Alzheimer's Disease Antibiotic Therapy
Alzheimer’s Disease

A pilot study of treating Alzheimer's disease with antibiotics showed some promise that this treatment could delay the deterioration of the mind with this disease. This study is being replicated on a larger scale, providing a more definitive answer to this question. In addition to looking at changes of the mind (through cognitive tests), we would like to use MRI scans in these patients before and after treatment to study the structural changes and the chemical changes in the brain. This would provide a non-invasive look at the bran processes that protect the brain from the effect of Alzheimer's as well as confirming that the disease has been modified with treatment.

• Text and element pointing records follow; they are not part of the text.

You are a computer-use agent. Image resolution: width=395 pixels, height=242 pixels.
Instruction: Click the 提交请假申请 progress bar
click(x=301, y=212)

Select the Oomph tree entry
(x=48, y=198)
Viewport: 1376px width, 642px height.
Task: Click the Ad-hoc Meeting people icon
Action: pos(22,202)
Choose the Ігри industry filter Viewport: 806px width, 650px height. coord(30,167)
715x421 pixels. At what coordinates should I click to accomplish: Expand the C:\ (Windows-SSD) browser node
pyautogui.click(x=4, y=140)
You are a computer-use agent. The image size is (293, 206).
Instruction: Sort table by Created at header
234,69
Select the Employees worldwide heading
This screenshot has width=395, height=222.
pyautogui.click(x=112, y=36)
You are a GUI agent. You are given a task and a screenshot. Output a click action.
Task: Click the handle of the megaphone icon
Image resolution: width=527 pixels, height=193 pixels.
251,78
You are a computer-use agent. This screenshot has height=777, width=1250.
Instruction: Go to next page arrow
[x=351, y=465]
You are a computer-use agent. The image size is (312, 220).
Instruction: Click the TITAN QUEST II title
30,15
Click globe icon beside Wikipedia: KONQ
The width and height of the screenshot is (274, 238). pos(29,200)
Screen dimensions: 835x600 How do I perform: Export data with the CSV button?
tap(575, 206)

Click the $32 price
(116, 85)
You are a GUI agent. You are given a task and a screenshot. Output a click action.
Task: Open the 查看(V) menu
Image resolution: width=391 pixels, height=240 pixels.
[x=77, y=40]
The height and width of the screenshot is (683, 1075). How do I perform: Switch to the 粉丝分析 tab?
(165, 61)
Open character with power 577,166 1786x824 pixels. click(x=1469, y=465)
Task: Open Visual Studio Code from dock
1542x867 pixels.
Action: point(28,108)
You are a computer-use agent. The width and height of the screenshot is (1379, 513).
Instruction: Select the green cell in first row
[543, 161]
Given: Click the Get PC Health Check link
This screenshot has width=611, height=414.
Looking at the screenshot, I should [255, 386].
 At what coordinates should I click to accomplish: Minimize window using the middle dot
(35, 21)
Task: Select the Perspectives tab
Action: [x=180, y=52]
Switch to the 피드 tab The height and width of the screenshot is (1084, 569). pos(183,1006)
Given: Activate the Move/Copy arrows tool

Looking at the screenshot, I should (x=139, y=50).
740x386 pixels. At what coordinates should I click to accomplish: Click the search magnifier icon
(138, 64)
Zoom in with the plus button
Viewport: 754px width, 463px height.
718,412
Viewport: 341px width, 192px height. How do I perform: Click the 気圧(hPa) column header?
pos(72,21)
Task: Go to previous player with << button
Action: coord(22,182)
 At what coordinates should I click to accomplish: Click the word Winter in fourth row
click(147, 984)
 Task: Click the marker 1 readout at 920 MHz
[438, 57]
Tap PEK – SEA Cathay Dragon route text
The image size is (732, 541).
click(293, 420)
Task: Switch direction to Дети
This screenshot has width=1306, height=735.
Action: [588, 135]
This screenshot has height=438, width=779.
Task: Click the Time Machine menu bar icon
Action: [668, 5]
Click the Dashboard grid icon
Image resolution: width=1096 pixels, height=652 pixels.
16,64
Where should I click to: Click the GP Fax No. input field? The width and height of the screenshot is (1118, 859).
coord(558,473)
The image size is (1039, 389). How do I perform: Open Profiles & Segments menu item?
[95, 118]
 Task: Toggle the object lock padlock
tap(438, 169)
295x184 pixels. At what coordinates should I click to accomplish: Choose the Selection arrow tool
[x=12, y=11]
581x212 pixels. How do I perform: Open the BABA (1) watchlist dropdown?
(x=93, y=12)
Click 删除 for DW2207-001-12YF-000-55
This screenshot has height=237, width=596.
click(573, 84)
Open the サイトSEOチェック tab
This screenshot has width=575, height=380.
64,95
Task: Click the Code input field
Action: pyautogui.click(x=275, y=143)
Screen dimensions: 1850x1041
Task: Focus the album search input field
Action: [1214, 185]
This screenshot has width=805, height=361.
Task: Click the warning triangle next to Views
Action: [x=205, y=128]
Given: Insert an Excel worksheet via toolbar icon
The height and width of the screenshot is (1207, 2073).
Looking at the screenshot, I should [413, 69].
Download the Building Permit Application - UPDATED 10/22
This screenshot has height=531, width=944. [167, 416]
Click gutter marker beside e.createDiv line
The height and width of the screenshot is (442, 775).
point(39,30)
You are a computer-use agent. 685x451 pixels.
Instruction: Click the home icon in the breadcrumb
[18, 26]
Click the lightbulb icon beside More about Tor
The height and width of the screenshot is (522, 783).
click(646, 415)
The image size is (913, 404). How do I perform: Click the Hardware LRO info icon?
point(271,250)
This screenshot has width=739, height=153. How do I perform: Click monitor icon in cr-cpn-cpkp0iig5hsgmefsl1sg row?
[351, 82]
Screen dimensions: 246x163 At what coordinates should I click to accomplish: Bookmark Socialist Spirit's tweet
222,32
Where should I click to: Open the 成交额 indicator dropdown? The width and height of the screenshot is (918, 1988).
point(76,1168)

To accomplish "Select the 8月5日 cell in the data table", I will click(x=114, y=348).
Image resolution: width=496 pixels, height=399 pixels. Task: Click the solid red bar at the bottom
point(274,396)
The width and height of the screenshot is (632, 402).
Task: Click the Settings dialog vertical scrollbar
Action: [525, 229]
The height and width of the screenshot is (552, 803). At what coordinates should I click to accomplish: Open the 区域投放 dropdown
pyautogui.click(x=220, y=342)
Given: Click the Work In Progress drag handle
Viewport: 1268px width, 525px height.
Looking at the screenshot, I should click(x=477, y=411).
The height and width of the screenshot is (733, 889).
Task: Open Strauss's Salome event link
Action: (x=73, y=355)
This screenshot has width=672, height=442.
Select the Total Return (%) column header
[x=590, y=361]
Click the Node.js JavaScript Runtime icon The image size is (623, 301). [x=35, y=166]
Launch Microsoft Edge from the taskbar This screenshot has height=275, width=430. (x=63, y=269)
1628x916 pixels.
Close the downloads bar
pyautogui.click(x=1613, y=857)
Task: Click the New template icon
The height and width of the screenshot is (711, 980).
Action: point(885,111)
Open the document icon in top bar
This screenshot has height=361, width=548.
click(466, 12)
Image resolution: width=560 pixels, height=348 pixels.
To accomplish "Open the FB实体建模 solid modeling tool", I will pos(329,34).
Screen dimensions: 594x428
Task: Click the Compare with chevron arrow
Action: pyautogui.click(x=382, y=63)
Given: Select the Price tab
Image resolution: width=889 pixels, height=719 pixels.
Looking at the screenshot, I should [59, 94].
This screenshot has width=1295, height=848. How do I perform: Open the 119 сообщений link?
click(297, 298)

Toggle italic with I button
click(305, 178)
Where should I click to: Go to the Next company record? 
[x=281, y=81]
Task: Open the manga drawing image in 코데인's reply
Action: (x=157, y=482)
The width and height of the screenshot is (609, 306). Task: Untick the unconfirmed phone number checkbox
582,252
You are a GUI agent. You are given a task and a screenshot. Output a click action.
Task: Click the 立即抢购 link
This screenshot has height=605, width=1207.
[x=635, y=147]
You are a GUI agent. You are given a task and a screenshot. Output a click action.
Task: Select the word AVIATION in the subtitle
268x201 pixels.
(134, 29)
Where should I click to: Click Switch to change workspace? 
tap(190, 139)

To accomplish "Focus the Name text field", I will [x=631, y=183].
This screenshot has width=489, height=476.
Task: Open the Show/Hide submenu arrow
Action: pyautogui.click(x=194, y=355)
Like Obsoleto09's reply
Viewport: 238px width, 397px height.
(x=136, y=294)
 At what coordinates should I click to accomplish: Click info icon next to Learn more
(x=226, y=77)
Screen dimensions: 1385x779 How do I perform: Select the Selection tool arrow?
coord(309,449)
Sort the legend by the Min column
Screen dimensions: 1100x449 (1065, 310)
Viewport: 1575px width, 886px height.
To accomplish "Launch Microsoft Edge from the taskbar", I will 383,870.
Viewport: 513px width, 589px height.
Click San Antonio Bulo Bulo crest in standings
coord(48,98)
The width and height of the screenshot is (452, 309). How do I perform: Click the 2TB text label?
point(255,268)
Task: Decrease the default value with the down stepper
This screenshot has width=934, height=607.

The novel treatment of Alzheimer's with antibiotics has provided a potential breakthrough in the field. In addition to verifying changes in the brain, MRI scans can observe HOW this process could occur, thus opening doors to other new treatments for Alzheimer's and perhaps even cures.

Antibiotics treatments for Alzheimer's disease?!

Using antibiotics to treat Alzheimer's disease is new and radical approach in the treatment of Alzheimer's disease. It is based on the finding at autopsy that some people with Alzheimer's disease show traces of the common bacterium Chlamydia pneumoniae.

Dr Mark Loeb conducted a clinical trial on 101 people with Alzheimer's disease using a combination of two antibiotics, doxycylin and rifampin. The researchers found a statistically significant improvement in mental function between the group of people on placebo and those taking the antibiotic medication. The improvement was still present at 12 months but was too small a difference to be considered significant.

Side effects from antibiotic medication were minimal and included nausea, diarrhea and sleep disturbances.

Infection rates with the Clamydia bacterium showed no change.

The Alzheimer’s Association has expressed caution about new research on antibiotics and Alzheimer's disease. It is not recommended that antibiotics are used to treat Alzheimer's disease. Clearly more research is required. But the role of infection in Alzheimer's disease is an interesting one.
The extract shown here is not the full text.